Le Canada a déjà approuvé plus de 120 000 demandes de visa de résidence temporaire d’Ukrainiens, qui est accompagné d’un permis de travail ouvert. Ils ne viennent pas à titre de réfugiés au Canada, même s’ils pourront déposer une demande à leur arrivée au pays.

Les Européens ont fait de même en activant leur système de protection temporaire. En vertu de ce système, les Ukrainiens ont des droits de séjour et de travail, et un accès au logement, aux services de santé et d’éducation pour au moins un an et jusqu’à 3 ans.

Cette solidarité est belle à voir, mais elle contraste fortement avec le traitement des migrants provenant des pays du Sud. Le Canada a beau avoir affiché l’ambition d’accueillir 40 000 réfugiés afghans, un an plus tard, seules quelques 10 000 demandes ont été approuvées.

En Europe, un record a été battu le lundi 23 mai : quelque 600 migrants répartis sur neuf embarcations nautiques ont été refoulés par la Grèce. Ce refoulement s’inscrit en contravention directe de la Convention de Genève, qui oblige les pays signataires à étudier les demandes d’asile.

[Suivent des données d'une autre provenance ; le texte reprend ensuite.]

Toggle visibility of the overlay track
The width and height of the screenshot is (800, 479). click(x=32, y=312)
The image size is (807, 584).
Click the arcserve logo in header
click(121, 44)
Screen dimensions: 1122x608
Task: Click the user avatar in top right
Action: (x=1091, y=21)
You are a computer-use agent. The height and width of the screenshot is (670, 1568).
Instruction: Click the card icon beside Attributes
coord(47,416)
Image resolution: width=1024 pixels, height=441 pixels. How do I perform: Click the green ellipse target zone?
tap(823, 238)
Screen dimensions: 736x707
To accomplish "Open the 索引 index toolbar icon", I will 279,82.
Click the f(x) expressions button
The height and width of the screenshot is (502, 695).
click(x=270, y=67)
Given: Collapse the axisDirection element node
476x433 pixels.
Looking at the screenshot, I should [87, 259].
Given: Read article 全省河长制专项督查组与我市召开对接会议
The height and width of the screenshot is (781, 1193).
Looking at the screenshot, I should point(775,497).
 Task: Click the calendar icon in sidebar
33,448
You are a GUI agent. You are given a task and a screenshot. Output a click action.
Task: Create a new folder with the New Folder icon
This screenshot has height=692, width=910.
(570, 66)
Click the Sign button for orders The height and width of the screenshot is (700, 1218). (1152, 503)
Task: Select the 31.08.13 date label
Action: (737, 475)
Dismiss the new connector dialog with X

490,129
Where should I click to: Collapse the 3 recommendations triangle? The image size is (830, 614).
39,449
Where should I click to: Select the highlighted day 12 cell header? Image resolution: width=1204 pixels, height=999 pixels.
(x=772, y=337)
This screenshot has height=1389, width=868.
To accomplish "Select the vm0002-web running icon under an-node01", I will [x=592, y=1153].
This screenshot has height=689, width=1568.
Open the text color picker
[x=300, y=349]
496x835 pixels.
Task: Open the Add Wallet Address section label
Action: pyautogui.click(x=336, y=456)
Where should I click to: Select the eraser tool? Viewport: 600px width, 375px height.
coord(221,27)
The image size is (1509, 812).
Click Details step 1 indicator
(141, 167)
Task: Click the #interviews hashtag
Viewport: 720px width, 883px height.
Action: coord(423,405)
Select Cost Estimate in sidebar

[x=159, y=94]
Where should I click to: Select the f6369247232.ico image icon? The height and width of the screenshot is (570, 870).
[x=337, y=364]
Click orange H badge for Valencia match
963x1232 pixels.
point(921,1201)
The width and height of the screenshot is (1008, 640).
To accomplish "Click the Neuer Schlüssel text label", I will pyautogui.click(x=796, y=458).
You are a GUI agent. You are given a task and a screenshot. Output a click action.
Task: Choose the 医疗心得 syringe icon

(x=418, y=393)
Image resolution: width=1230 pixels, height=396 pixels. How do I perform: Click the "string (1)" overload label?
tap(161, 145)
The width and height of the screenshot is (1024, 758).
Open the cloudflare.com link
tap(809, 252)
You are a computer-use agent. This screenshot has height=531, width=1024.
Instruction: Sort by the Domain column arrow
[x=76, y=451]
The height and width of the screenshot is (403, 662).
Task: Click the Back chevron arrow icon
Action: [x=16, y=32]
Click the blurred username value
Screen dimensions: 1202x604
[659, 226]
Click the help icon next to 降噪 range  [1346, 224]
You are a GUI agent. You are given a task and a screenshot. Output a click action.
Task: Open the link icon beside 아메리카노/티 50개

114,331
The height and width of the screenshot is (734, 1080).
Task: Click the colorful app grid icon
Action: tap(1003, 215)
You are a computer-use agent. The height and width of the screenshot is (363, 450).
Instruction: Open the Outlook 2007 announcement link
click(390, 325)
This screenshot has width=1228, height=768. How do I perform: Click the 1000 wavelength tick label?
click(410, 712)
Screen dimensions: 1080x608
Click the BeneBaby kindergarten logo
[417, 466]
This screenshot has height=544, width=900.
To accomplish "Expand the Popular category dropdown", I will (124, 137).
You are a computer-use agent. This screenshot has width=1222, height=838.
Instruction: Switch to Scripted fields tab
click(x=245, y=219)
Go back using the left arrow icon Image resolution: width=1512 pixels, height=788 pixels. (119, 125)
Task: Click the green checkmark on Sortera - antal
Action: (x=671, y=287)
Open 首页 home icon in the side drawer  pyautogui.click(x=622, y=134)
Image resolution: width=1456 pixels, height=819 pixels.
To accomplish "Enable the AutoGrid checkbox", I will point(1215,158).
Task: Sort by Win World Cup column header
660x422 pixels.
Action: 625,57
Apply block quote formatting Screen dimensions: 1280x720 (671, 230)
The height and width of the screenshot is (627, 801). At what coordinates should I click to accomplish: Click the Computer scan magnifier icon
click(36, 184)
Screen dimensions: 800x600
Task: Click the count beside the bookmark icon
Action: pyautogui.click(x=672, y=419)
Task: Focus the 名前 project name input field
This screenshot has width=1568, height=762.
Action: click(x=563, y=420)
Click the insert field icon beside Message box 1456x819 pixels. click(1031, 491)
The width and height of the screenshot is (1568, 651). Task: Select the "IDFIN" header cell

En plus de ce traitement différencié, il faut s’interroger sur la sélection des crises. Pourquoi le Canada n’a-t-il pas lancé un programme d’accueil pour les deux millions de personnes déplacées au Sahel? Sont-elles trop francophones?

Il y a urgence à développer une éthique de la responsabilité en matière d’accueil des réfugiés.

Aurélie Lacassagne est politologue de formation et professeure invitée à l’École supérieure d’affaires publiques et internationales (ÉSAPI) de l’Université d’Ottawa.